→ WORK TO COMPLETE
Pictures aside, write out the data exactly as it reads.

Stored records:
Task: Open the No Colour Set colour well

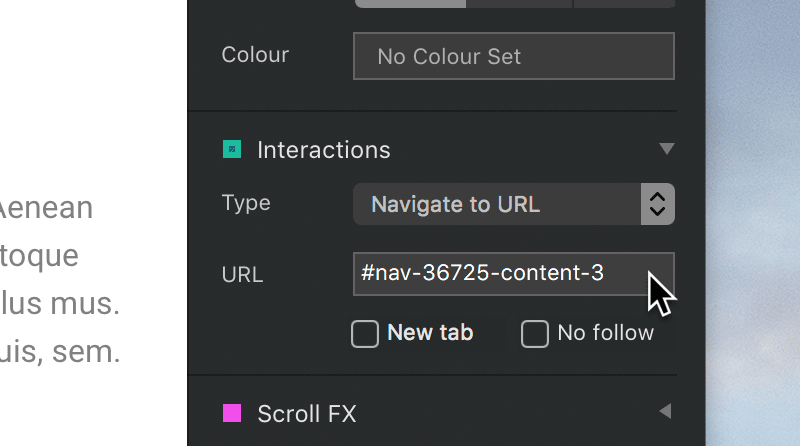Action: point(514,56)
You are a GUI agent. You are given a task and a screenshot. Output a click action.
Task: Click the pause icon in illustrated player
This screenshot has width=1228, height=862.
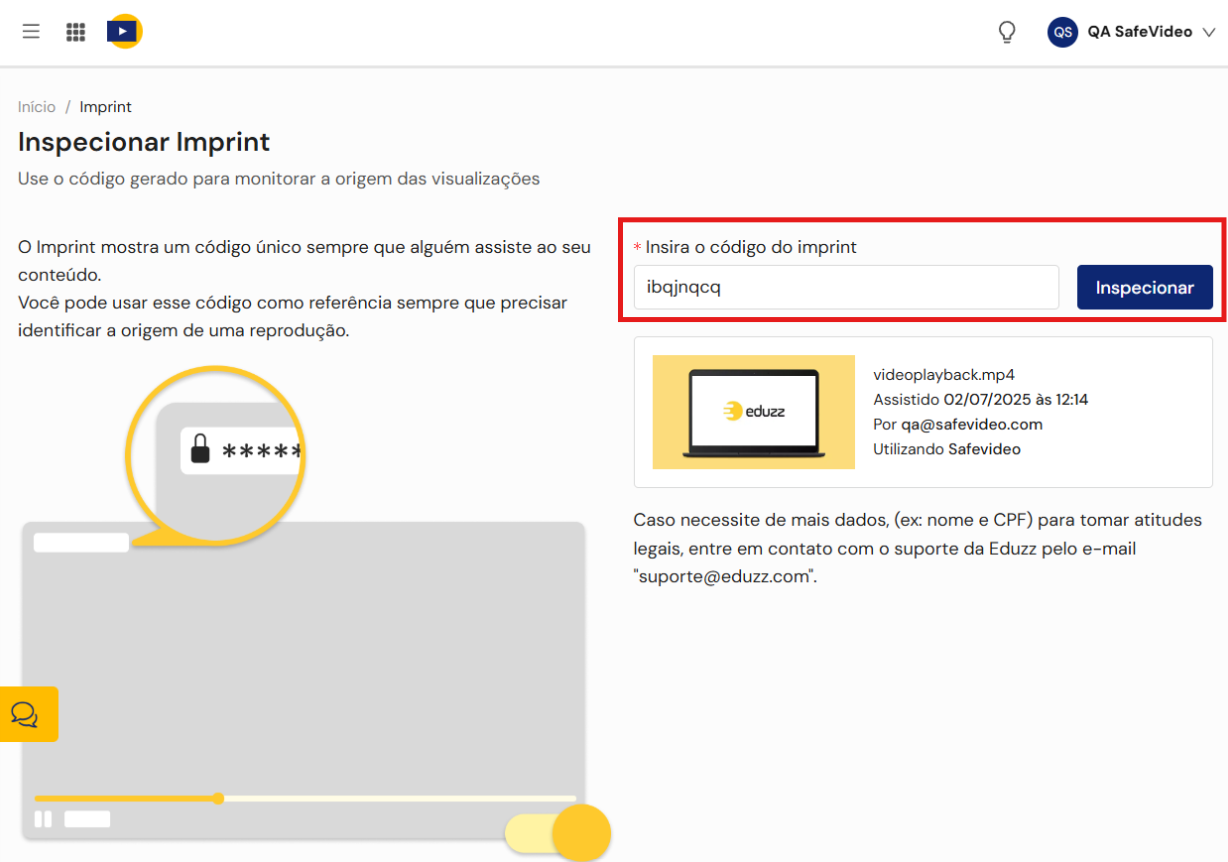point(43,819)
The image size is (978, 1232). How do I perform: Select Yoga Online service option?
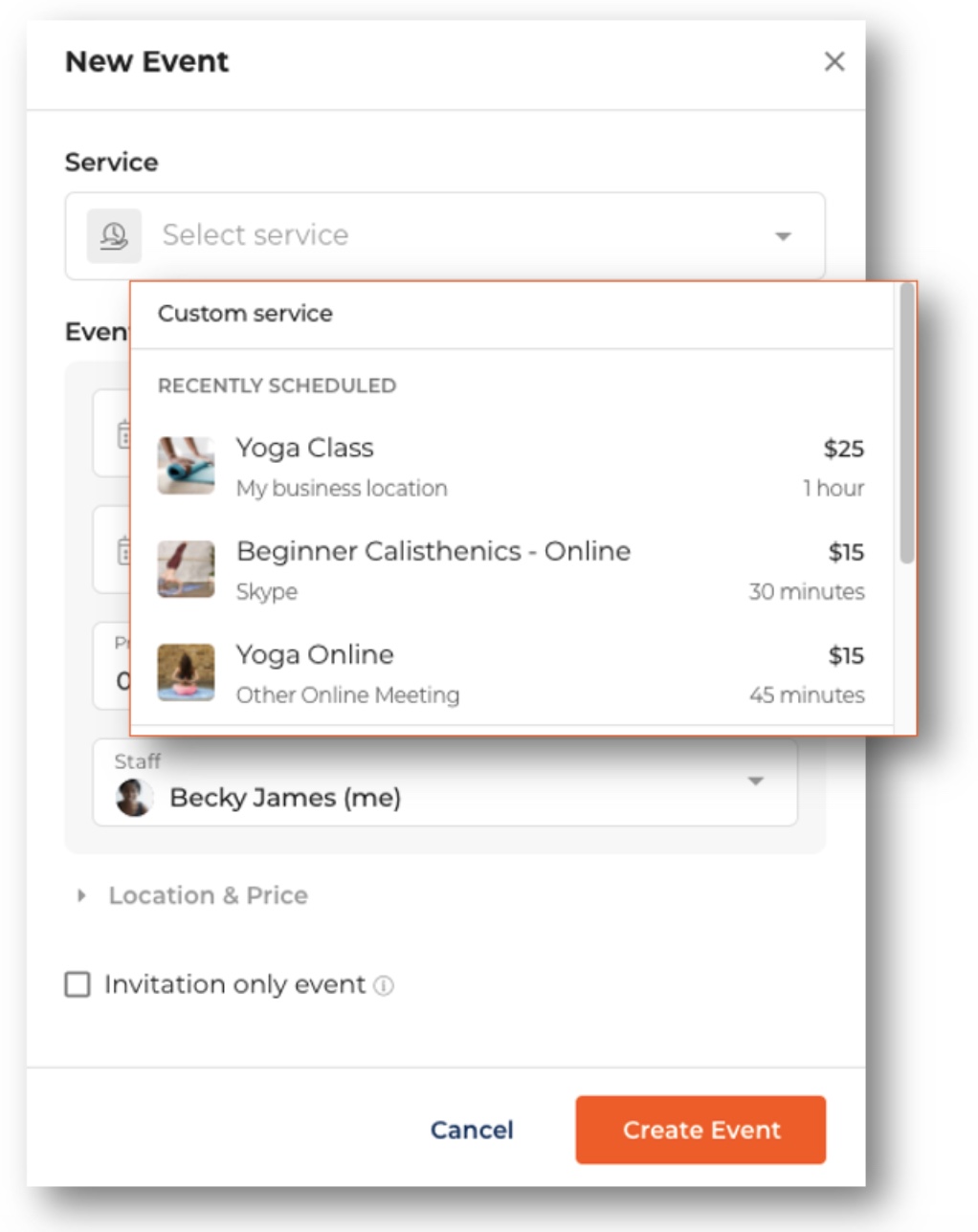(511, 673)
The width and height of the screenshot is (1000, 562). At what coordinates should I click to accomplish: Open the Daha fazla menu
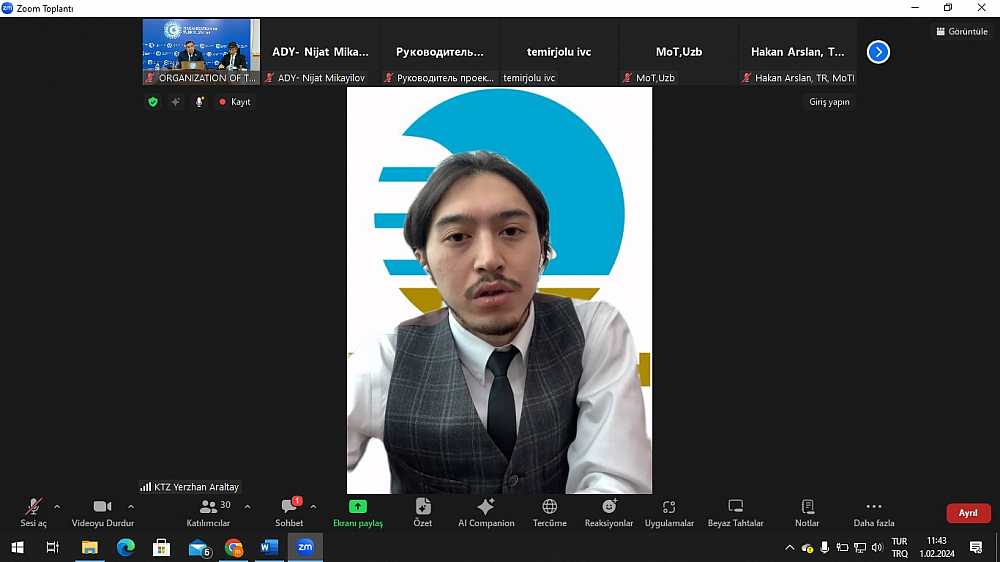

→ YOUR RESPONSE
Task: Open the No Colour Set colour well

Action: point(514,56)
You are a GUI agent. You are given a task and a screenshot. Output a click action.
Task: Click the pause icon in illustrated player
This screenshot has width=1228, height=862.
point(43,819)
The image size is (978, 1232). How do I perform: Select Yoga Online service option?
(511, 673)
The width and height of the screenshot is (1000, 562). At what coordinates should I click to accomplish: Open the Daha fazla menu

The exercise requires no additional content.